- Directed by: Pierre Granier-Deferre
- Written by: Pierre Granier-Deferre Christine Miller
- Based on: Pierre Drieu La Rochelle
- Produced by: Patricia Novat Pierre Novat
- Starring: Sami Frey Nathalie Baye
- Cinematography: Pascal Lebègue
- Edited by: Marie Castro
- Music by: Philippe Sarde
- Production company: Ciné Feel
- Distributed by: Acteurs Auteurs Associés
- Release dates: February 1992 (Berlinale); 4 March 1992;
- Running time: 86 minutes
- Country: France
- Language: French

= The Voice (1992 film) =

The Voice (La voix) is a 1992 French drama film directed by Pierre Granier-Deferre, starring Sami Frey and Nathalie Baye. Based on a short story by Pierre Drieu La Rochelle, it tells the story of a man who is transfixed when he hears the voice of a woman he once was in love with. It was shown in the Panorama section of the 42nd Berlin International Film Festival.

--- Element lookup rows ---
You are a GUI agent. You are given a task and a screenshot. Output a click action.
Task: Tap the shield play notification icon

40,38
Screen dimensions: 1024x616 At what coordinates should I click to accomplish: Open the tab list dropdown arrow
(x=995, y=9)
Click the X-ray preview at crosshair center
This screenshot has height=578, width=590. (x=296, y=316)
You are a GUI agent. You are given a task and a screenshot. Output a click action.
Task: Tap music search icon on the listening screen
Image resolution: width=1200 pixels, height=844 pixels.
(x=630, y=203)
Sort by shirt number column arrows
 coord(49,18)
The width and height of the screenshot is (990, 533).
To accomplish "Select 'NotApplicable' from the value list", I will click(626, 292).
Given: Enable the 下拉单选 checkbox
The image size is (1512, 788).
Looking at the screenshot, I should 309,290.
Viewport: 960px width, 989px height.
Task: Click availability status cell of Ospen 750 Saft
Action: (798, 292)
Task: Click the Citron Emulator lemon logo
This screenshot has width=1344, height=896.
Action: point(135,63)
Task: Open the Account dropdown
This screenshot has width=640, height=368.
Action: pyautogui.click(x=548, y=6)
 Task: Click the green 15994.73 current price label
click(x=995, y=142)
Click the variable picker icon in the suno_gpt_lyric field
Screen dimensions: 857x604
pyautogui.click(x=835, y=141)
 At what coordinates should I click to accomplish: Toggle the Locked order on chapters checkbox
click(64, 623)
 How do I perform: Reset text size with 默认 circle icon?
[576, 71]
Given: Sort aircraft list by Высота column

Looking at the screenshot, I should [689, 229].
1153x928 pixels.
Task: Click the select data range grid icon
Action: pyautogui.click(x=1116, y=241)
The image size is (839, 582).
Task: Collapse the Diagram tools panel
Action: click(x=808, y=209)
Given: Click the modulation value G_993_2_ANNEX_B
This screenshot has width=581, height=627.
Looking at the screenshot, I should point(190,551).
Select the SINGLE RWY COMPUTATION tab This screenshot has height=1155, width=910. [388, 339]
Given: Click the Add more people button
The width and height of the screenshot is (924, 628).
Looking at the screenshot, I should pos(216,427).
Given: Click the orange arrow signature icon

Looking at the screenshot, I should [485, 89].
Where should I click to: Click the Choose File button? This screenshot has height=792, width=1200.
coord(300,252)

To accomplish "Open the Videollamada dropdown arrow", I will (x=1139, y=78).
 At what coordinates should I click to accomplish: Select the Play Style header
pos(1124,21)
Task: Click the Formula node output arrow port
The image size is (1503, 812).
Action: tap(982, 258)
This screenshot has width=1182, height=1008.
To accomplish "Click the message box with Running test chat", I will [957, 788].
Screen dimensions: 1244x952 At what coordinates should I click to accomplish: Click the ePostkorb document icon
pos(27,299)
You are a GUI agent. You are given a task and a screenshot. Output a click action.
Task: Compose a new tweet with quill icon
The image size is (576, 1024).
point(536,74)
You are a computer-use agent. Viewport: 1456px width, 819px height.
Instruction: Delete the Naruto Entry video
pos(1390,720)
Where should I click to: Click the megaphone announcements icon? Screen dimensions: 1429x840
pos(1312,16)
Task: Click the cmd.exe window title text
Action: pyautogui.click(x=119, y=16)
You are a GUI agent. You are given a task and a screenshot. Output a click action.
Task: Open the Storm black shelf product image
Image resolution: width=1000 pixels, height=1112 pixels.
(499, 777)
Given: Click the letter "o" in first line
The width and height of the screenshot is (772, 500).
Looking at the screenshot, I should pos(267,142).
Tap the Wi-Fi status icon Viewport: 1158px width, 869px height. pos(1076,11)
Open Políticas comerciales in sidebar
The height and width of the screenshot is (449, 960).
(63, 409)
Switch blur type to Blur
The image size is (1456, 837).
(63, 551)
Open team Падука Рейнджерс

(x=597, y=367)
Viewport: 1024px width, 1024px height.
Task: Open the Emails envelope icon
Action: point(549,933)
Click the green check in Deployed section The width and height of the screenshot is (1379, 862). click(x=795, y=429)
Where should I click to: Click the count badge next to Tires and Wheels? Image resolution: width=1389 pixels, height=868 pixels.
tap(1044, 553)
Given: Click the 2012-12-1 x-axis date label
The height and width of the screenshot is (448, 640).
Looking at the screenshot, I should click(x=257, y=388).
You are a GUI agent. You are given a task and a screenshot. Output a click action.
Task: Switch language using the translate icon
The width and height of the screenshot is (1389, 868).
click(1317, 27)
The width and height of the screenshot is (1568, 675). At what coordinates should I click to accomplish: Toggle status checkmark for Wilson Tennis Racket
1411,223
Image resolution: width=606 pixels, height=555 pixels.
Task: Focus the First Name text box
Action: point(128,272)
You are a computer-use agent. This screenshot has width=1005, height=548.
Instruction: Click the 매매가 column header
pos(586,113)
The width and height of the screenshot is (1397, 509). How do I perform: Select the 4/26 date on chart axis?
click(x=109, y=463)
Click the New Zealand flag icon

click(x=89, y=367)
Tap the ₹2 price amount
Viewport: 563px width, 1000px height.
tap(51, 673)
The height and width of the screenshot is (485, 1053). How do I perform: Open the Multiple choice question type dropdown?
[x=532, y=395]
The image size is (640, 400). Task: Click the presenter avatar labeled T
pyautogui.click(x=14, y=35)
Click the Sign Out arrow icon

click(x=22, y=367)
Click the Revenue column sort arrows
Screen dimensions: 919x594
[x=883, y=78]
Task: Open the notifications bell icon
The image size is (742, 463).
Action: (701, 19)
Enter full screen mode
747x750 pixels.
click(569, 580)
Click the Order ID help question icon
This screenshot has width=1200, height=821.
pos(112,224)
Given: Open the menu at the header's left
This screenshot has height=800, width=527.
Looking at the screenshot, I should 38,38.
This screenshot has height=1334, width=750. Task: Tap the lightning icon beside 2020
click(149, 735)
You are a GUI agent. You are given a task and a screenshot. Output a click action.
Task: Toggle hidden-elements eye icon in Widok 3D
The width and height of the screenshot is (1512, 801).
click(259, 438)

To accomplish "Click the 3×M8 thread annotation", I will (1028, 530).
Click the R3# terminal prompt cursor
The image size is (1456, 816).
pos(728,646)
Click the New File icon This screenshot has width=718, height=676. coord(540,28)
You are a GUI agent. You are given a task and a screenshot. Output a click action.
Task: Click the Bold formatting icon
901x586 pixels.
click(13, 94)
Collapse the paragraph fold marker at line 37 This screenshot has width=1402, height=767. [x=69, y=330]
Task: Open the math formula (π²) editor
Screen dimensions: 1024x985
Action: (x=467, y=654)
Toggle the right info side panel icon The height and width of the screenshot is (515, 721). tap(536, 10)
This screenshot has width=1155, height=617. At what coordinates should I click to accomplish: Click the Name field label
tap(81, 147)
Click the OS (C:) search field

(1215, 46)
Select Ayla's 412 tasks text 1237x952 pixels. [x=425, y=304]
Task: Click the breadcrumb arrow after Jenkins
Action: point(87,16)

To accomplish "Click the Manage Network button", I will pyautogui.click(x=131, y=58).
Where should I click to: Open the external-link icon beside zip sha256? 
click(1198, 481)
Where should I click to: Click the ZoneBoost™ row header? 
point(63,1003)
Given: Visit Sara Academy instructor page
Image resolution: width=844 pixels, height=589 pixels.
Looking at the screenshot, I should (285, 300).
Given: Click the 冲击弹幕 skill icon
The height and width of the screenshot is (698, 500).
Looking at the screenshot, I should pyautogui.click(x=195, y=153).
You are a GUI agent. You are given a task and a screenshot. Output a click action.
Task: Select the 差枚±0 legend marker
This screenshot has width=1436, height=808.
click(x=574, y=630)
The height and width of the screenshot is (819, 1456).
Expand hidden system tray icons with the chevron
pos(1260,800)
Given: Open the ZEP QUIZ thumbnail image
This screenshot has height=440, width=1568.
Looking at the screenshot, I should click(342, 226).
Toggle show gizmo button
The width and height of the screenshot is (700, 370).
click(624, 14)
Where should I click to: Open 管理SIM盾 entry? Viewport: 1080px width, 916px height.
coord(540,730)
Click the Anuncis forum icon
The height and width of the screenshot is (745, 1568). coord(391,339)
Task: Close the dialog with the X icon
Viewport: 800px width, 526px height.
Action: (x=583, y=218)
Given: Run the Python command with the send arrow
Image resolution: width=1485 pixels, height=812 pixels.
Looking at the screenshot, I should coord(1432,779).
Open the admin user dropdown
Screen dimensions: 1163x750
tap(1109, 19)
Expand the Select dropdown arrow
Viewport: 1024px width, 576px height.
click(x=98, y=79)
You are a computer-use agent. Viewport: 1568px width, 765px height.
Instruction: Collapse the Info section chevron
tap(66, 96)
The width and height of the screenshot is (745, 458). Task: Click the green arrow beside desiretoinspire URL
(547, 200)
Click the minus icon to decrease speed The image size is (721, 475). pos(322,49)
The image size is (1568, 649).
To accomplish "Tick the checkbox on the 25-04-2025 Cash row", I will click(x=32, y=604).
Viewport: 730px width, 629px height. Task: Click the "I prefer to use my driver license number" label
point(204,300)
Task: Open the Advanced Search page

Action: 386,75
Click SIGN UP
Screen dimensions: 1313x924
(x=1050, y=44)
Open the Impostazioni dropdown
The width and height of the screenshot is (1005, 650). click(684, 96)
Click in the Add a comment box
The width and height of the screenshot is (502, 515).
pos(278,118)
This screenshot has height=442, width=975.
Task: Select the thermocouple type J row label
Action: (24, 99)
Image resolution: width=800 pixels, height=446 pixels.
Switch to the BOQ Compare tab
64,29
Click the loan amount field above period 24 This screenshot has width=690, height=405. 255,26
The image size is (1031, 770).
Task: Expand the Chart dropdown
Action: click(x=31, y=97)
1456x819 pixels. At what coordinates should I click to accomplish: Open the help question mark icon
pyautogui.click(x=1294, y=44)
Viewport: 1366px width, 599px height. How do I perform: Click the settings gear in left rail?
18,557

--- Exercise instructions ---
In the film text, change the part that opens with the words containing "The Voice (La" and closes with "International Film Festival." so that "novella" replaces "short story". The rows are separate material, apart from the film text.

--- Right answer ---
The Voice (La voix) is a 1992 French drama film directed by Pierre Granier-Deferre, starring Sami Frey and Nathalie Baye. Based on a novella by Pierre Drieu La Rochelle, it tells the story of a man who is transfixed when he hears the voice of a woman he once was in love with. It was shown in the Panorama section of the 42nd Berlin International Film Festival.